What to work on>
Retype, word for word, the line holding "Given: Click the search magnifier icon" and every line below it to the end of the listing. Leave out the pictures.
#### Supplied entries
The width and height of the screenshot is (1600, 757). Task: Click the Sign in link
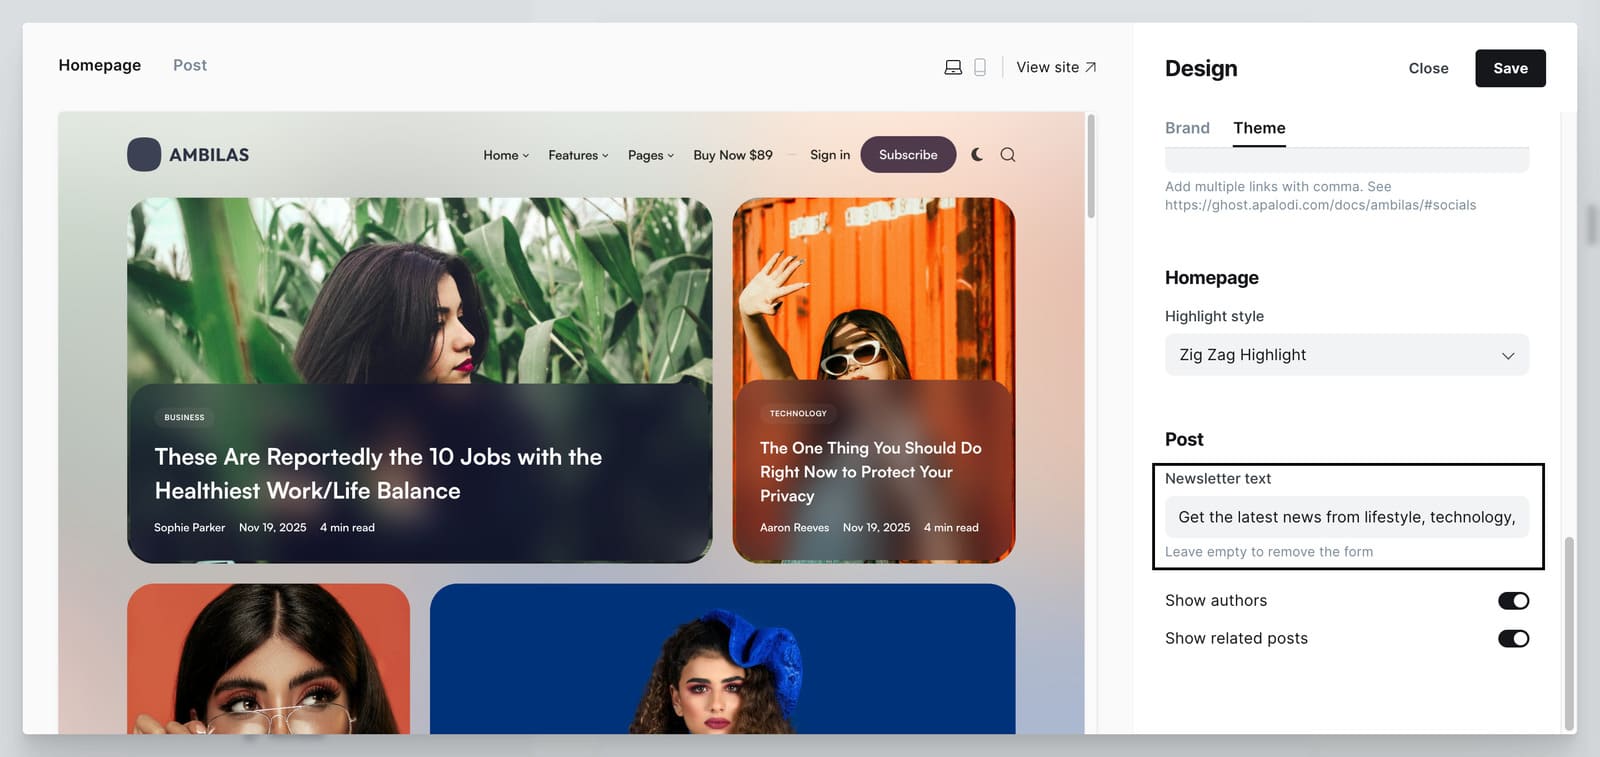[x=830, y=155]
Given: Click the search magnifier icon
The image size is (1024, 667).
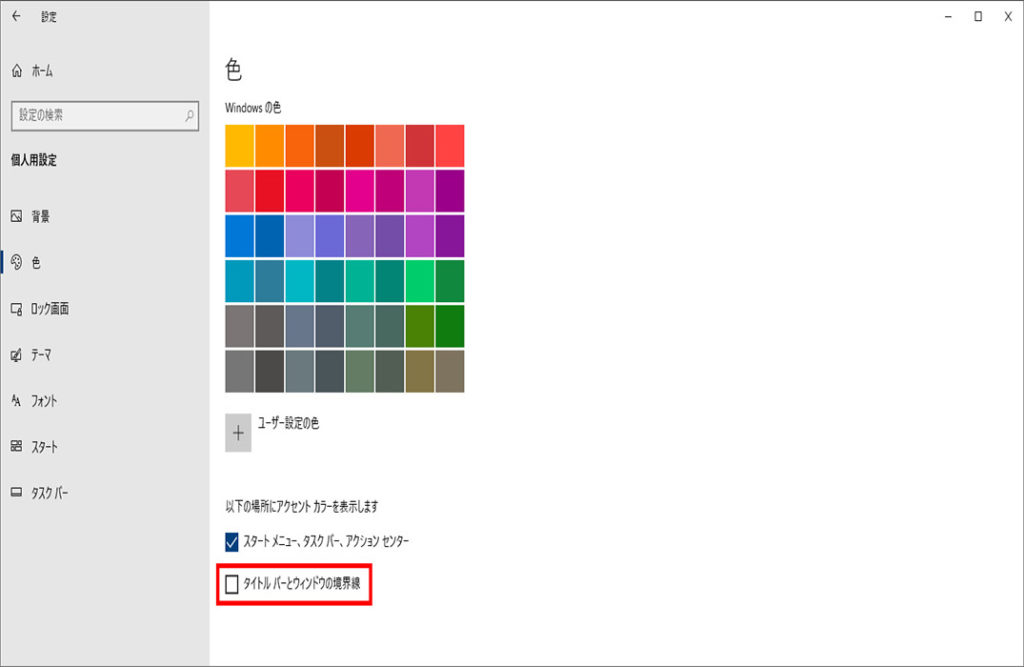Looking at the screenshot, I should (x=189, y=116).
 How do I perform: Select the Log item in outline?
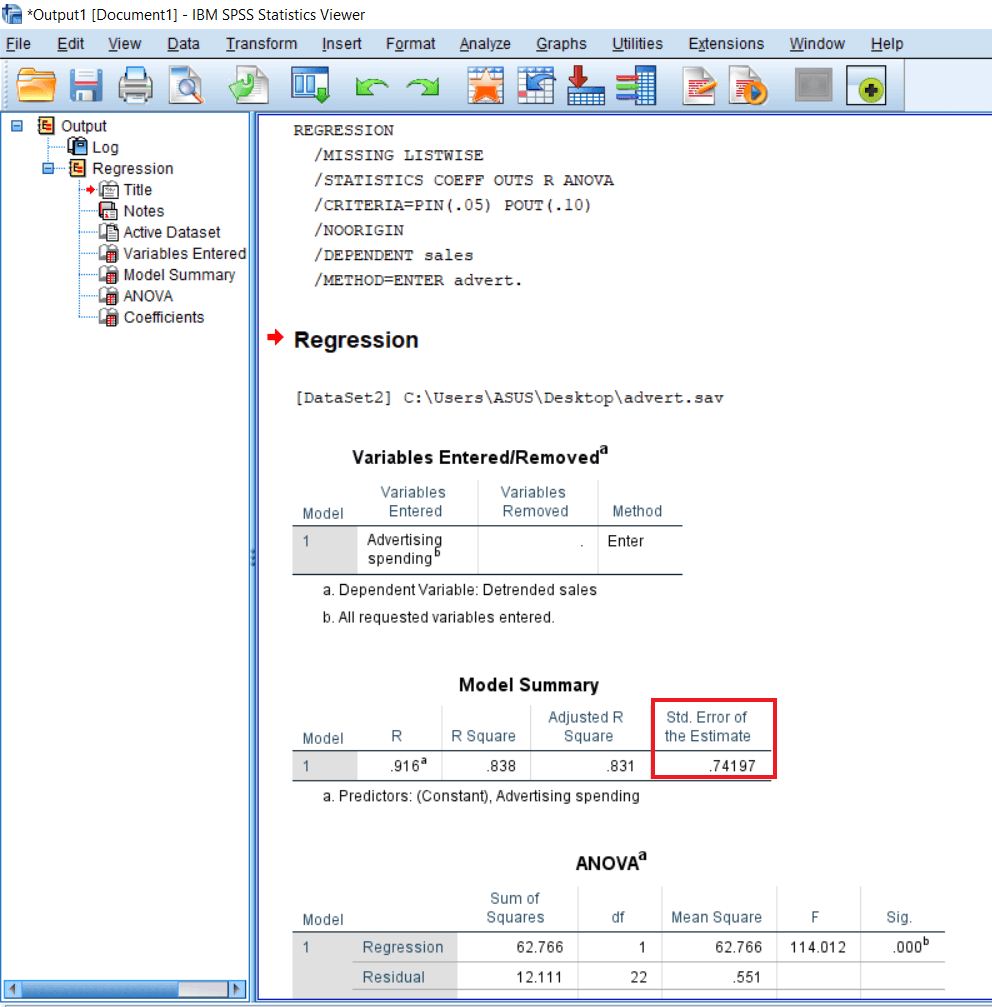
########
Exercise answer>
Given: Click the search magnifier icon
The image size is (1024, 667).
Looking at the screenshot, I should (x=189, y=116).
 How do I perform: Select the Log item in outline?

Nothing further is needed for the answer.